◆ What to produce
Return every line below in which "agent" appears.

◆ Records for this task
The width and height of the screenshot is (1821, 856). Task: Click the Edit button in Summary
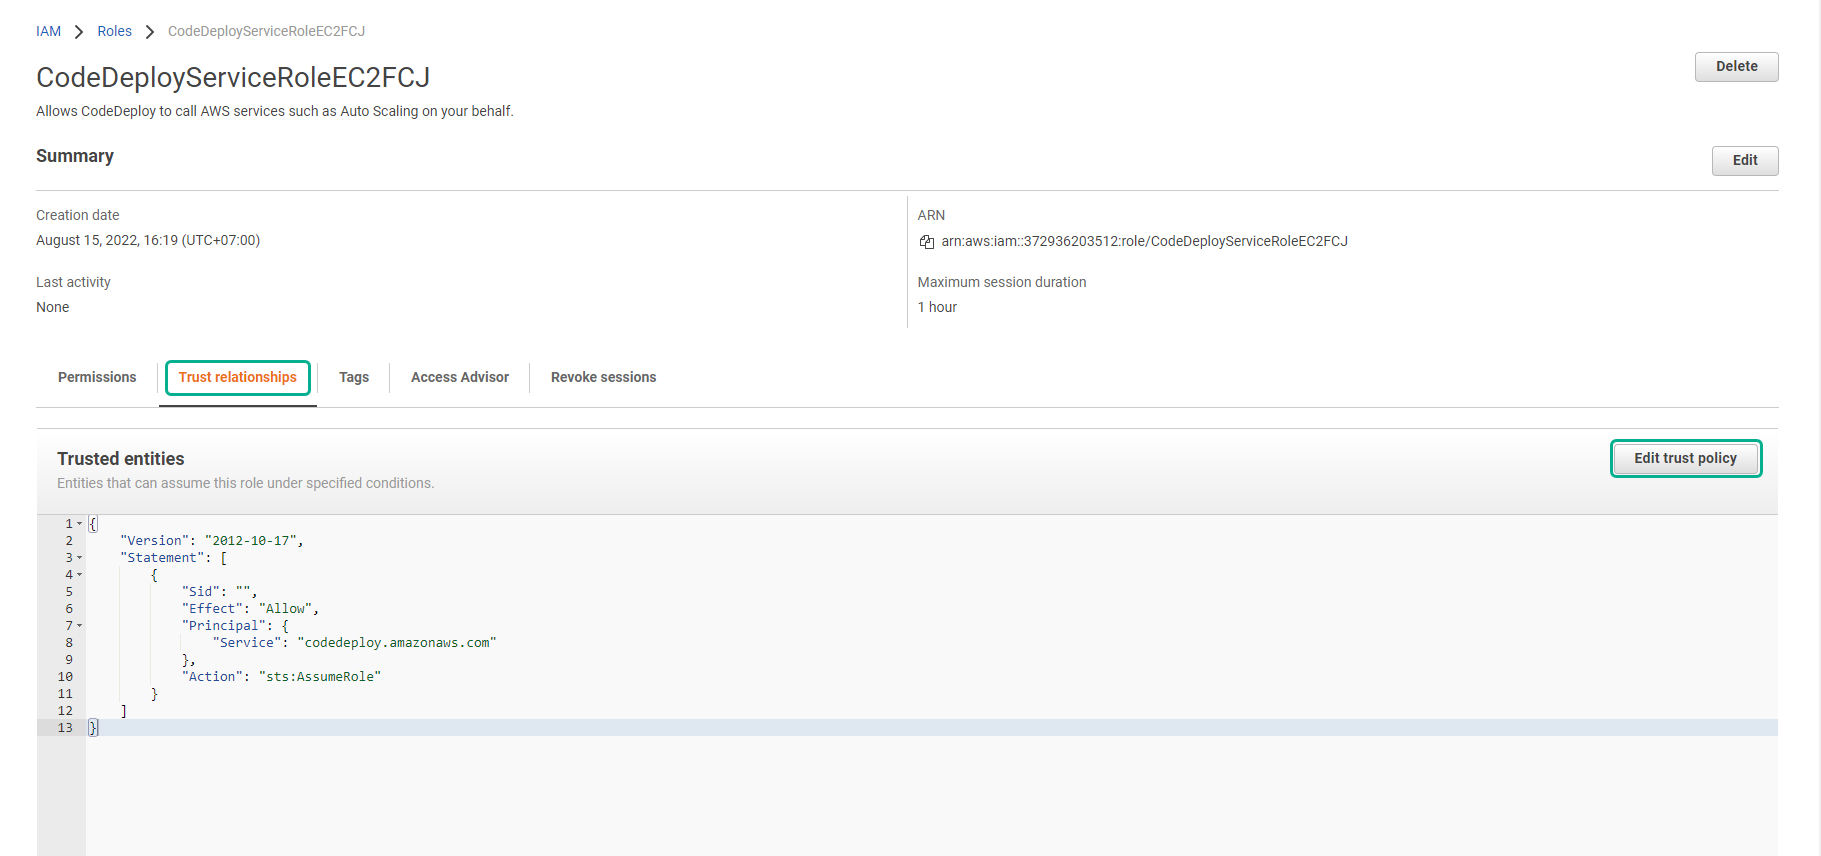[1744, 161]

* * *

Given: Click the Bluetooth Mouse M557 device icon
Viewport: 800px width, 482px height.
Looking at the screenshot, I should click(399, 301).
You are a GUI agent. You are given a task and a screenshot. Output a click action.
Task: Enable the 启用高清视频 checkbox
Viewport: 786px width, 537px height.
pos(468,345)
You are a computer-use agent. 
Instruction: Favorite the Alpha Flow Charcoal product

◆ Solution to the problem
You are a GUI agent. You are given a task and a screenshot. Output a click action.
You are a computer-use agent. 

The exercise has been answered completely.